### Textauszug
>>
Üblicherweise passiert so etwas nicht ohne Absprache mit dem Koalitionspartner. In diesem Fall gab es aber keinen Sanktus der ÖVP, wie man im Büro des schwarzen Regierungskoordinators Harald Mahrer bestätigt. Dort richtet man der Gesundheitsministerin aus: "Wir erwarten uns seriöse Verhandlungen." Thematisieren will man das bereits am Dienstag in der nächsten Sitzung der Koordinatoren.

Worum geht es inhaltlich?

  • Entgeltfortzahlung: Unternehmen, die nicht mehr als zehn Dienstnehmer haben, sollen verstärkt unterstützt werden, wenn Mitarbeiter erkranken oder einen Arbeitsunfall haben. Derzeit bekommen sie 50 Prozent der Kosten ersetzt (bei Arbeitsunfällen ab dem ersten Tag, bei Erkrankungen ab dem elften Tag). Künftig soll der Zuschuss zur Entgeltfortzahlung bei 75 Prozent liegen.
  • Krankengeld: Unternehmer, die selbst erkranken (und maximal 25 Mitarbeiter haben), sollen ebenfalls mehr Hilfe bekommen. Derzeit erhalten sie erst ab dem 43. Tag Krankengeld (29,46 Euro pro Tag). Künftig soll diese Unterstützungsleistung rückwirkend ab dem vierten Tag der Arbeitsunfähigkeit ausbezahlt werden.
<<
Führe den Text über die geplanten Hilfen für kleine Betriebe nach seinem letzten Satz fort.

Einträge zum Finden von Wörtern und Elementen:
>>
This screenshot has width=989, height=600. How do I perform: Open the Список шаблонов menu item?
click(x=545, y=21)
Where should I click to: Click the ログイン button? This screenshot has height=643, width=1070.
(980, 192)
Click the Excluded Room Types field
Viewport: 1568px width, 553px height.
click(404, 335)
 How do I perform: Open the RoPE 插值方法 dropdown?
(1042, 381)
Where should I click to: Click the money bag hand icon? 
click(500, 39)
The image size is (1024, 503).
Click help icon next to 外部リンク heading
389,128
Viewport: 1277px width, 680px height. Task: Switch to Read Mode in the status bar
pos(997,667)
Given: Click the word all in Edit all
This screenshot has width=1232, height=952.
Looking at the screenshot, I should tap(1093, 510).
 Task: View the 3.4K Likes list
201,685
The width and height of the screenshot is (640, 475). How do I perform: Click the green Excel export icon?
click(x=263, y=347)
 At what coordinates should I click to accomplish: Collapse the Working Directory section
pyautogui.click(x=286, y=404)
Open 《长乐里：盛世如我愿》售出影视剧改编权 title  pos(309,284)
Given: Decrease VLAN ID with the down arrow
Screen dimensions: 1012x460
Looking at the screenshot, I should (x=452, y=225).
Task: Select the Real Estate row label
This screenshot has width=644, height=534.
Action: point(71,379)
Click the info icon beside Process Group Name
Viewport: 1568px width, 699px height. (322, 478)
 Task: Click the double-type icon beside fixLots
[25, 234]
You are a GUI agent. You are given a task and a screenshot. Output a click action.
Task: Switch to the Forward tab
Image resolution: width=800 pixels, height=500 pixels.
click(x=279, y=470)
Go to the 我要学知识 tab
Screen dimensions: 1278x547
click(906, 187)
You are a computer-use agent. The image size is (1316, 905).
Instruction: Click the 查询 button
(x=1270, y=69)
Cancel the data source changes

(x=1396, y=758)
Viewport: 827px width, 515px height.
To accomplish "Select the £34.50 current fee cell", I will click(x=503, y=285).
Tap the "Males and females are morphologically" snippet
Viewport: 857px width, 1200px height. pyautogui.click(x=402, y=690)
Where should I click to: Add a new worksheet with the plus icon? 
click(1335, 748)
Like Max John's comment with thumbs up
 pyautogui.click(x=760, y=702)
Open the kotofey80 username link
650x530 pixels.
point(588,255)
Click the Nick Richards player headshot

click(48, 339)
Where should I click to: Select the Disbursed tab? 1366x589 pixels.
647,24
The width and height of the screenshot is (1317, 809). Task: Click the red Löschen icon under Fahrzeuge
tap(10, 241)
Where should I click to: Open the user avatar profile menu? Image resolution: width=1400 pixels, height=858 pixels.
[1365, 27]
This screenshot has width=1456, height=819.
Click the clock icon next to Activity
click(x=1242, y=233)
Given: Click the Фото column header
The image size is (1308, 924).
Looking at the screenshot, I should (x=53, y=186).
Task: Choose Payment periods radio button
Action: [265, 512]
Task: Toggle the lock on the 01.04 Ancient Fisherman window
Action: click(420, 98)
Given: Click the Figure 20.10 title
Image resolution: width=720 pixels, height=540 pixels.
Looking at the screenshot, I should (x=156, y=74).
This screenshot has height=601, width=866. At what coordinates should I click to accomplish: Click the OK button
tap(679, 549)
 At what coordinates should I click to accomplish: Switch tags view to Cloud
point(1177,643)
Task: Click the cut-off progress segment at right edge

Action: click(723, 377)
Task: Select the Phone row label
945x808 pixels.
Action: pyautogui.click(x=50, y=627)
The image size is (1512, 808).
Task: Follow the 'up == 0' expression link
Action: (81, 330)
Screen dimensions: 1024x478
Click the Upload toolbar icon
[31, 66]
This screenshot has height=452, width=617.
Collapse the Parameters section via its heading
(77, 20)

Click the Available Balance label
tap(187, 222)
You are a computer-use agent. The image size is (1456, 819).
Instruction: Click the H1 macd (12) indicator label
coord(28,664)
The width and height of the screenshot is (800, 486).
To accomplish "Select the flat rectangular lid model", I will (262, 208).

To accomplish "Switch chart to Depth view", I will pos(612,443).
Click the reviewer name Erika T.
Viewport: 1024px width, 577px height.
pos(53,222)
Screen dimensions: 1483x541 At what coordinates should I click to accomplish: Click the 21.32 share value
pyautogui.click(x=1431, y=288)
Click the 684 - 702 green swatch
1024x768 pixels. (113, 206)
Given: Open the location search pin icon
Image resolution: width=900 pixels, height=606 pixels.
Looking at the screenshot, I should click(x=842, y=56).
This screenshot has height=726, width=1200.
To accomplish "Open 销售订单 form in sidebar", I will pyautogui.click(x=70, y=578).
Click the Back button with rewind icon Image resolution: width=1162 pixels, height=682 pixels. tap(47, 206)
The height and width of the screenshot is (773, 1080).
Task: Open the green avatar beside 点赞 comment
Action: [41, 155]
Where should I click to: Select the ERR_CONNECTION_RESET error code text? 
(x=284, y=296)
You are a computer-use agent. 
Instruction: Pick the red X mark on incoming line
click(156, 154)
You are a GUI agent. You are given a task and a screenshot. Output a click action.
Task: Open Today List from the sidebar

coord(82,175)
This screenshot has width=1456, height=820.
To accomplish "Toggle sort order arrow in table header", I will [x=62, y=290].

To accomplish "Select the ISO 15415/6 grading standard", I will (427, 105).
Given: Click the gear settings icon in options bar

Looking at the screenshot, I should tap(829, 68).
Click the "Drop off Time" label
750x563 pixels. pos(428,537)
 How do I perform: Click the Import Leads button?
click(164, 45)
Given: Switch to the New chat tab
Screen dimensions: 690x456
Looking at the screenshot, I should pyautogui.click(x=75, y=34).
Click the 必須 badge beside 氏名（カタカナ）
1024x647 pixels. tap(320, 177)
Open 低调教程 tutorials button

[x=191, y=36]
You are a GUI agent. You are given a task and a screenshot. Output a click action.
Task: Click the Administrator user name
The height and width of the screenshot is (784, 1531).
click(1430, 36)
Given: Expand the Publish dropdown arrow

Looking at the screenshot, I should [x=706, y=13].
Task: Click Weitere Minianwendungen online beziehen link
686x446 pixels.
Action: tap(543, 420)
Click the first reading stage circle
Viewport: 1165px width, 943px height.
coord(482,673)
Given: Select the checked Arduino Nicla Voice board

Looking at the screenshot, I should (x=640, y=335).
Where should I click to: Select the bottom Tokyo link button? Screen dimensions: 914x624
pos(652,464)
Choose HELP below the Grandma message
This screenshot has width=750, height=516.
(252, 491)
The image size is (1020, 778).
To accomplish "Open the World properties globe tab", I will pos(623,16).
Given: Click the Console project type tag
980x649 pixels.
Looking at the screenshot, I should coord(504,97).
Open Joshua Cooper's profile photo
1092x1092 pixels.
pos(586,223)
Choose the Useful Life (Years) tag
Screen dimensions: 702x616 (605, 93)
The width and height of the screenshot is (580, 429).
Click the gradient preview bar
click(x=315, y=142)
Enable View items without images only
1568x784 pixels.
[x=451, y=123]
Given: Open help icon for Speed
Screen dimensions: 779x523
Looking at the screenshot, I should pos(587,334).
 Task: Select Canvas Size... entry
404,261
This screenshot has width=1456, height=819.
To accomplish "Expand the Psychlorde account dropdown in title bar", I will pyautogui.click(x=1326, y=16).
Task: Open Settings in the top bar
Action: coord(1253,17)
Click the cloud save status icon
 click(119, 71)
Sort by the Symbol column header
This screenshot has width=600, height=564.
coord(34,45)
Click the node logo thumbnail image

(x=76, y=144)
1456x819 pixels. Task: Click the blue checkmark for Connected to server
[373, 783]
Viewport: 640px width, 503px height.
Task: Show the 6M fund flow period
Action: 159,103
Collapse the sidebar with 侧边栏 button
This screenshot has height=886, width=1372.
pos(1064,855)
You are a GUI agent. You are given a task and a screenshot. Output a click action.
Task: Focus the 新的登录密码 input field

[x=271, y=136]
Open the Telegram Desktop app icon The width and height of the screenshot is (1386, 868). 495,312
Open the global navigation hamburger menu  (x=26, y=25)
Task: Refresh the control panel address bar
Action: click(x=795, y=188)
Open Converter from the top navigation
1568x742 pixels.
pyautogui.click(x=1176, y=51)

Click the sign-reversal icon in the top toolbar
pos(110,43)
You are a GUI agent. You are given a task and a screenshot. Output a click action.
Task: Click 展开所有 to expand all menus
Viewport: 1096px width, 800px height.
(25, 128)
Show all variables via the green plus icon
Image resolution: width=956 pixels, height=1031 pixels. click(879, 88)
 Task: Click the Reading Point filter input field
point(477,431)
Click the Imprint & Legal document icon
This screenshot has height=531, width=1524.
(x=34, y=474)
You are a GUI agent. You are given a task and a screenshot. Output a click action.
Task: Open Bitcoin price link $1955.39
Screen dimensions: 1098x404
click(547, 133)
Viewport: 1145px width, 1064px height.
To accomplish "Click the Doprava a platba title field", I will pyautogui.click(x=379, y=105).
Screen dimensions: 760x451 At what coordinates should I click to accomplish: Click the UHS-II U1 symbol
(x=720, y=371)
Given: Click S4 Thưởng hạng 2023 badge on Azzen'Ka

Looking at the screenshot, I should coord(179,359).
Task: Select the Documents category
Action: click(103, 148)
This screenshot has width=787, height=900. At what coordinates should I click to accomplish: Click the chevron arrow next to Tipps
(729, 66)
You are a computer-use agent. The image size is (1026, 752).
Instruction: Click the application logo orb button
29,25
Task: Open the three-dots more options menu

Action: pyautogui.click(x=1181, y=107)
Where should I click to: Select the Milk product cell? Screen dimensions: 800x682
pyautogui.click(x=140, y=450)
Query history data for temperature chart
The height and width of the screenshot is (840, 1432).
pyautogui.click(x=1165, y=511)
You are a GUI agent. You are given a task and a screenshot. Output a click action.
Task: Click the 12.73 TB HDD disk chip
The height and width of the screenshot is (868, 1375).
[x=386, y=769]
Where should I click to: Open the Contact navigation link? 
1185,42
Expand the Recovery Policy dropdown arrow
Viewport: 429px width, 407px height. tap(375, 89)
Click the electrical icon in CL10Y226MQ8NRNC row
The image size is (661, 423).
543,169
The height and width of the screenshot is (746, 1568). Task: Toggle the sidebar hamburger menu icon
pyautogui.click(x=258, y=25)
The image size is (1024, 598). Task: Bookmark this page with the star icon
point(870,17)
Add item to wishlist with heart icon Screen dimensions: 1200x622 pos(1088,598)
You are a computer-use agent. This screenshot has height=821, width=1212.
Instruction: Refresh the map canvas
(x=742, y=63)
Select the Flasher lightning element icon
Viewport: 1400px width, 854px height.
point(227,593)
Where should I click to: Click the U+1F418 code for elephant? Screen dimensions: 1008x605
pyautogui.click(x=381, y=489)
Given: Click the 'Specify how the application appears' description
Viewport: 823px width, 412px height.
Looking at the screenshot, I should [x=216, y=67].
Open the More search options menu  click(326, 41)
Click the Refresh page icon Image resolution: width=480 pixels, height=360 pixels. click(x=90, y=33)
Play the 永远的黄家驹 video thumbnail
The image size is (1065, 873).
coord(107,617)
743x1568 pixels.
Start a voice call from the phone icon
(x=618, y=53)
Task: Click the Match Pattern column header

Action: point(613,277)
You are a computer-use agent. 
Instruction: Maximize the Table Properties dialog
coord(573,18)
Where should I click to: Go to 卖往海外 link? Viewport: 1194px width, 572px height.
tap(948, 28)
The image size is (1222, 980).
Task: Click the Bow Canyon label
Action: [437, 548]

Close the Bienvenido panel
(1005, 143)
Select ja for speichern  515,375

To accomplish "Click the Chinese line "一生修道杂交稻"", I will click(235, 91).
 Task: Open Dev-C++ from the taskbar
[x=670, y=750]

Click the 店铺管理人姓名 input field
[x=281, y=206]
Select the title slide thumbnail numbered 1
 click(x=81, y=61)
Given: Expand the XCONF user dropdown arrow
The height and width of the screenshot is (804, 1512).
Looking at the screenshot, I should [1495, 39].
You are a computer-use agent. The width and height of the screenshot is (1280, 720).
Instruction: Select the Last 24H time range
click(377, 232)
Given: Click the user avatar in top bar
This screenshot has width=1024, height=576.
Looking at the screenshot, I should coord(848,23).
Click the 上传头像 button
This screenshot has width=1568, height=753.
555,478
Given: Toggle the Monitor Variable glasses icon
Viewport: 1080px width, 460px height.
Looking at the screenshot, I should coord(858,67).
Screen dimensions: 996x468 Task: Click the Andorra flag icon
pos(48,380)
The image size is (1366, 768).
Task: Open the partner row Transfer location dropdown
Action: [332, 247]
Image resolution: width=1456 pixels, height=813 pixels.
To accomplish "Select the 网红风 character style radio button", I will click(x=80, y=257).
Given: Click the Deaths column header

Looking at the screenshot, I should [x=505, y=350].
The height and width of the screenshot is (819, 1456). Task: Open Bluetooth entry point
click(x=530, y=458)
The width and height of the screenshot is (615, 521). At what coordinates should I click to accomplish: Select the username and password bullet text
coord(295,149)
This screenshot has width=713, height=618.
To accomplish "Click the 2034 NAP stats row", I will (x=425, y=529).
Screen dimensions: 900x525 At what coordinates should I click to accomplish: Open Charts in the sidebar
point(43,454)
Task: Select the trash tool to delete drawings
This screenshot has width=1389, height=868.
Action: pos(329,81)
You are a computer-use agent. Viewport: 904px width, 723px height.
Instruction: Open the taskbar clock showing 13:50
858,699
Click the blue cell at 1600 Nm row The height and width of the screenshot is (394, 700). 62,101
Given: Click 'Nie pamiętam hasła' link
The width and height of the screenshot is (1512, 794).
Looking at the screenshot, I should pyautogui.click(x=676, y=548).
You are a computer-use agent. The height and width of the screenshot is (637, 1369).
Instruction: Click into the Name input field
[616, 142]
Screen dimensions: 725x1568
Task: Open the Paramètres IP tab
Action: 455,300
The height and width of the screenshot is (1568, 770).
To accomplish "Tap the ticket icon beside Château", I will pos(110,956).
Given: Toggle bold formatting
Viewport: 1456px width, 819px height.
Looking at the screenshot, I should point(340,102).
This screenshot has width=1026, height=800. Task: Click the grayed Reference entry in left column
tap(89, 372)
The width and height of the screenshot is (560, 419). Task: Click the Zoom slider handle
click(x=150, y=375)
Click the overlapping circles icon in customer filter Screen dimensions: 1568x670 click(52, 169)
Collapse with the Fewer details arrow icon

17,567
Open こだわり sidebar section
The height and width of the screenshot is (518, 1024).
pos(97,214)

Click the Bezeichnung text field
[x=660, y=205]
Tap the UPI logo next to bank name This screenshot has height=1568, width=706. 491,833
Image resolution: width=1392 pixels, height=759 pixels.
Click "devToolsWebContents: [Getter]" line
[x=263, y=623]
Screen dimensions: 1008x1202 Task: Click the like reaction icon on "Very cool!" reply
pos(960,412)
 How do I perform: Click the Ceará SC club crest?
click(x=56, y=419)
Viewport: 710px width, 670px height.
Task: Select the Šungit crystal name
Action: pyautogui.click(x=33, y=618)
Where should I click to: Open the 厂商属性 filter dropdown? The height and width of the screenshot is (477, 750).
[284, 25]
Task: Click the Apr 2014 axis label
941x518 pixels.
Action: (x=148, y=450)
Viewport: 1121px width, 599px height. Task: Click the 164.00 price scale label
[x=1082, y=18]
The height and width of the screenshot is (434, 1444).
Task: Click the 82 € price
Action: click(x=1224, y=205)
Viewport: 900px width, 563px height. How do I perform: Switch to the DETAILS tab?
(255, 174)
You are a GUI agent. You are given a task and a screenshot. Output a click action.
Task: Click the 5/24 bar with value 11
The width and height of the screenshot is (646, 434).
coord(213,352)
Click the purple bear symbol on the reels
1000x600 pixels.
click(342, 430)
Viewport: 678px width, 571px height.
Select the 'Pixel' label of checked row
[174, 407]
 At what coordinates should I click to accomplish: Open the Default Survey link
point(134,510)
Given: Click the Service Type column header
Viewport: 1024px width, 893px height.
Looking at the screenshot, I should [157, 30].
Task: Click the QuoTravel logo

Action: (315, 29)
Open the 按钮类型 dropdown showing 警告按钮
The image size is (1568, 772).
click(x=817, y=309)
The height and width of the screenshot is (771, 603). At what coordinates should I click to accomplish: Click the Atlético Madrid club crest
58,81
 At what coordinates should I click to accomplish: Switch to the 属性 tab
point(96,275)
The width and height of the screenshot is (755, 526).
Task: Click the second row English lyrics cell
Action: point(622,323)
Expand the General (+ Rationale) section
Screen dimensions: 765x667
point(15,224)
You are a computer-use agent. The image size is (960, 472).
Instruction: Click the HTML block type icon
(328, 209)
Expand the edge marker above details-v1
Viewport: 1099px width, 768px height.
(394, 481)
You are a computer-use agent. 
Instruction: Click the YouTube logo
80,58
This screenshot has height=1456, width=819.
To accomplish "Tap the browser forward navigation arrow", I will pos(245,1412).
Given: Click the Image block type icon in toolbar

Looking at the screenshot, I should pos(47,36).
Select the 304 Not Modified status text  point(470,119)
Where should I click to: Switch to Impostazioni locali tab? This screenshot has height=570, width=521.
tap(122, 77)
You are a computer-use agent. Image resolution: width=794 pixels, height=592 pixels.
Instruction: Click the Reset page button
<<
### Lösung
Mehrkosten

Strittig ist nun vor allem die Frage, wer für die Mehrkosten aufkommen soll. Die Ausweitung der Entgeltfortzahlung würde mit 26,6 Millionen Euro pro Jahr zu Buche schlagen, das früher ausgezahlte Krankengeld mit zehn Millionen Euro – ergibt also Gesamtkosten von 36,6 Millionen. Den Großteil davon müsste die Sozialversicherungsanstalt der Selbstständigen (SVA) schultern (24,7 Millionen), für die restlichen 11,9 Millionen müsste die Allgemeine Unfallversicherung (AUVA) aufkommen – also zwei ÖVP-dominierte Versicherungsanstalten.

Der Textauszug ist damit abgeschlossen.